Under no circumstances can you allow them to have their old cables back to “see the difference” as they surely will hear one. A relapse is all but inevitable at this point. If they beg you to allow them to test their old cables, suggest that you will switch the cables while they are out of the room. As they start to cringe, say, “You know, like a blind listening test!” which will surely send them over the edge. A sufferer of MONSTER would rather give up their cables then take part in a blind listening test. At this point, you’ve got them.

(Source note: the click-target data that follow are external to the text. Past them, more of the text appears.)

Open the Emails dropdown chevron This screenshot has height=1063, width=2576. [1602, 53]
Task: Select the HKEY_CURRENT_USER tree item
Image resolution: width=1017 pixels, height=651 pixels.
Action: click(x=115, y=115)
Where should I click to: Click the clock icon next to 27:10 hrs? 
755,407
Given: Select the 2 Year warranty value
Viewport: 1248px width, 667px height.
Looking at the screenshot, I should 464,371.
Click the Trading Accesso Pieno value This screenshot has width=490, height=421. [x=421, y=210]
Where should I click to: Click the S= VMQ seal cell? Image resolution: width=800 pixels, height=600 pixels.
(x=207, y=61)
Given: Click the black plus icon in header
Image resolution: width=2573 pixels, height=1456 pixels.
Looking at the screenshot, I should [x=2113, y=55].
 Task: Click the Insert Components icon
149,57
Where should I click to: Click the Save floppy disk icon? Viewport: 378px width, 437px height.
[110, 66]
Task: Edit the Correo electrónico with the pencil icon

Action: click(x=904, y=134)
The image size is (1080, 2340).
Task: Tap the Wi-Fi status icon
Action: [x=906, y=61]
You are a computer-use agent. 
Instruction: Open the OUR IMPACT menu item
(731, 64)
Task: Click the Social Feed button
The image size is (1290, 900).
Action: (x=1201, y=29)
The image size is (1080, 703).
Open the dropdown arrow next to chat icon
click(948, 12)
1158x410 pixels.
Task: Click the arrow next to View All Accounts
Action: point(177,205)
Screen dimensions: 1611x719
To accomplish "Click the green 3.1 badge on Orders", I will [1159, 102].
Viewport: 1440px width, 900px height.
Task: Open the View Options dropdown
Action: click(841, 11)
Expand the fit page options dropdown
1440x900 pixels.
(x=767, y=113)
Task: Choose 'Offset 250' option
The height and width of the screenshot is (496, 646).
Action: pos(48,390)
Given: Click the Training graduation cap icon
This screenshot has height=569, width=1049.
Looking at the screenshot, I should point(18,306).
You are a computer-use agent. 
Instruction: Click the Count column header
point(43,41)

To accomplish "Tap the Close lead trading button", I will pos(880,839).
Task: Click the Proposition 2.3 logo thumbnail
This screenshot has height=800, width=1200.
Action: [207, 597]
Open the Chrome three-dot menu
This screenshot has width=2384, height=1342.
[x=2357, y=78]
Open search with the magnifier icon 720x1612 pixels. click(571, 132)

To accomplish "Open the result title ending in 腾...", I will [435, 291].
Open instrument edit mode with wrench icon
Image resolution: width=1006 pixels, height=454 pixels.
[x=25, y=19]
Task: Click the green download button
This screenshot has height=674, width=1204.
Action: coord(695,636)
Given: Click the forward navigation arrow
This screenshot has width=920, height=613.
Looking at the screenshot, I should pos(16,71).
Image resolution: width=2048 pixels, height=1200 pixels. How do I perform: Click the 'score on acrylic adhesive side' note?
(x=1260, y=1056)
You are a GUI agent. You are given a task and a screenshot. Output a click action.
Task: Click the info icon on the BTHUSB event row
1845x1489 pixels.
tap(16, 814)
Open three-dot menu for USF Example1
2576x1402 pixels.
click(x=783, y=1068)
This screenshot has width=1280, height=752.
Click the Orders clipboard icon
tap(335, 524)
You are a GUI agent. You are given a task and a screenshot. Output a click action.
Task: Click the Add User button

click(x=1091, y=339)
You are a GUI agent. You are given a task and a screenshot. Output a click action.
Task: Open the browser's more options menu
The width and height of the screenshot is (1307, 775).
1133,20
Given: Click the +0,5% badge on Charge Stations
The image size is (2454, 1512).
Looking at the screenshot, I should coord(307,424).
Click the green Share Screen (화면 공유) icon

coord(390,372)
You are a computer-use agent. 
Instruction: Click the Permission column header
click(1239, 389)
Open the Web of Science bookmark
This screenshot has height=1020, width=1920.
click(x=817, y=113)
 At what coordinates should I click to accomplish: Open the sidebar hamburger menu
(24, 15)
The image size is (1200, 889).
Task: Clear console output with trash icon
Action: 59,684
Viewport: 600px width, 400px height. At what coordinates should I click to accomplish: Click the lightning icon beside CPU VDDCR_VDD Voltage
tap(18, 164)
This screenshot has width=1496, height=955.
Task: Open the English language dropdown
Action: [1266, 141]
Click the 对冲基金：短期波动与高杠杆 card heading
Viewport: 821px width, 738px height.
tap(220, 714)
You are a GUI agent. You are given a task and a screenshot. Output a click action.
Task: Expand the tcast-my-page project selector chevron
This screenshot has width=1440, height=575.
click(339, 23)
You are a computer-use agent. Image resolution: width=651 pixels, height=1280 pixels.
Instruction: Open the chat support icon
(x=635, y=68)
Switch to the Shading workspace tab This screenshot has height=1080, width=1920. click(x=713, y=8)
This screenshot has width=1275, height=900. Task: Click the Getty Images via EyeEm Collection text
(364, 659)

I hope others with loved ones that suffer from this condition can take some comfort in the knowledge that there are others in the same position, that treatments are available, and that research is being done to treat this terrible condition. I, myself, am working on a vaccine but so far have had limited success.

Best regards,

Dr. Poco
 
Dan

Dan

Audioholic Chief
$$$!!!

I hope others with loved ones that suffer from this condition can take some comfort in the knowledge that there are others in the same position, that treatments are available, and that research is being done to treat this terrible condition. I, myself, am working on a vaccine but so far have had limited success.

Best regards,

Dr. Poco[/QUOTE]

My Dear Colleague:

We appear to be working on similar projects. Clearly the next step is to join forces and create an "institute". Next we apply for an NIH grant. Then we can both afford those $10,000 monoblocks!

Dr. Dan MD DPM
 
Tom Andry

Tom Andry

Speaker of the House
Dan said:
Then we can both afford those $10,000 monoblocks!

Dr. Dan MD DPM
Dr. Dan MD DDS IRC,

Egads man! $10k Monoblocs? MONOBLOCS!!!! You know what this means? Your lab has been compromised! You've been exposed! You need to get into a Zobel chamber as soon as possible before the damage becomes too extensive. If you do not have access to a Zobel chamber, you must have your lab assistant perform the BlOSE procedure (Blue leach Overfed Seed Epidural). This is the only know cure for MONSTER and it is an extremely risky and experimental procedure.

The blue leach is common only to the most remote jungles of Massachusetts. It normally subsists on fibrous materials such as tree bark and old newspapers, but, when cultivated in the lab, it can grow to enormous sizes if it is fed a constant diet of old paper speaker cones (the smaller the better) with the occasional larger paper cone (about 8” is their favorite) for variety. Once they reach 10 times their natural size (about the size of a small cat), their Seeds (actually, a skin growth resembling a strawberry seed that can be easily removed with a scalpel) can be harvested, sanitized, and allowed to “bloom” (ferment in a petri dish in a 5% glucose solution for about 3 months or until a bluish fuzz fills the dish). This fuzz can be processed into an injectable form. Once injected into the epidural space, it acts as an antibody to the newly formed MONSTER cells™.

Once again, the BlOSE procedure only works if the contamination is fairly recent. Some side effects include a complete inability to hear any frequencies below 45hz, an intense desire to purchase anything, at any price, as long as it’s small and cute, and a near fatal inability to understand when you’ve been had. Obviously, the side effects are severe. But the Audio Community, nay the WORLD, cannot lose you and your research. If nothing else, pass all your research on to your closest confidant before you start reviewing Magic Rocks and CD enhancing chips for Sounds Only I and Cool People Like Me Can Hear magazine.